→ Exercise aim:
Would you write the data out once more, exactly as it is?

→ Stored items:
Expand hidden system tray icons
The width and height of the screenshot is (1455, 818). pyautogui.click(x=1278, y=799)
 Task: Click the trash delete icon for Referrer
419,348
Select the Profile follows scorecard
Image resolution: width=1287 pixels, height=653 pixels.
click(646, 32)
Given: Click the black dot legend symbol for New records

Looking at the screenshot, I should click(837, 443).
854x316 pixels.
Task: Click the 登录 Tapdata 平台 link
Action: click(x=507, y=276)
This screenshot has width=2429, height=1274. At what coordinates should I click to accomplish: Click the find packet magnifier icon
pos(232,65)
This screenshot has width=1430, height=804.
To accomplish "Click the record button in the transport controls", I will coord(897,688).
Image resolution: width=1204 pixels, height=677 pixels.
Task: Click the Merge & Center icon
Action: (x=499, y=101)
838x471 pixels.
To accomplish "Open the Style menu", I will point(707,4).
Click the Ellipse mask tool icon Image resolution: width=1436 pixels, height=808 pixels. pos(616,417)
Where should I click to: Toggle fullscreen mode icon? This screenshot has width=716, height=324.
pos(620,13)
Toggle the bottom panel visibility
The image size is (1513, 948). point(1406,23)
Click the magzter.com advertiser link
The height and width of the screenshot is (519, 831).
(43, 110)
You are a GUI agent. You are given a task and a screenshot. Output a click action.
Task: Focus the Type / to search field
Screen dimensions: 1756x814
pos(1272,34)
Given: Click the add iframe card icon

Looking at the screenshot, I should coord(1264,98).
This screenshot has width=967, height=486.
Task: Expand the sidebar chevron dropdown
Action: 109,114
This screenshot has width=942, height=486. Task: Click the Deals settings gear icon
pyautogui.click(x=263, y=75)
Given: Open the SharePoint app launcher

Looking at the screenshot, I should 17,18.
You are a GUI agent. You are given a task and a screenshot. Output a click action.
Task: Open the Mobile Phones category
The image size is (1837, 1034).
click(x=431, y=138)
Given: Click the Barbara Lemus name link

→ Response for this exercise:
Expand hidden system tray icons
The width and height of the screenshot is (1455, 818). pyautogui.click(x=1278, y=799)
 Task: Click the trash delete icon for Referrer
419,348
Select the Profile follows scorecard
Image resolution: width=1287 pixels, height=653 pixels.
click(646, 32)
Given: Click the black dot legend symbol for New records

Looking at the screenshot, I should click(837, 443).
854x316 pixels.
Task: Click the 登录 Tapdata 平台 link
Action: click(x=507, y=276)
This screenshot has width=2429, height=1274. At what coordinates should I click to accomplish: Click the find packet magnifier icon
pos(232,65)
This screenshot has width=1430, height=804.
To accomplish "Click the record button in the transport controls", I will coord(897,688).
Image resolution: width=1204 pixels, height=677 pixels.
Task: Click the Merge & Center icon
Action: (x=499, y=101)
838x471 pixels.
To accomplish "Open the Style menu", I will point(707,4).
Click the Ellipse mask tool icon Image resolution: width=1436 pixels, height=808 pixels. pos(616,417)
Where should I click to: Toggle fullscreen mode icon? This screenshot has width=716, height=324.
pos(620,13)
Toggle the bottom panel visibility
The image size is (1513, 948). point(1406,23)
Click the magzter.com advertiser link
The height and width of the screenshot is (519, 831).
(43, 110)
You are a GUI agent. You are given a task and a screenshot. Output a click action.
Task: Focus the Type / to search field
Screen dimensions: 1756x814
pos(1272,34)
Given: Click the add iframe card icon

Looking at the screenshot, I should coord(1264,98).
This screenshot has width=967, height=486.
Task: Expand the sidebar chevron dropdown
Action: 109,114
This screenshot has width=942, height=486. Task: Click the Deals settings gear icon
pyautogui.click(x=263, y=75)
Given: Open the SharePoint app launcher

Looking at the screenshot, I should 17,18.
You are a GUI agent. You are given a task and a screenshot. Output a click action.
Task: Open the Mobile Phones category
The image size is (1837, 1034).
click(x=431, y=138)
Given: Click the Barbara Lemus name link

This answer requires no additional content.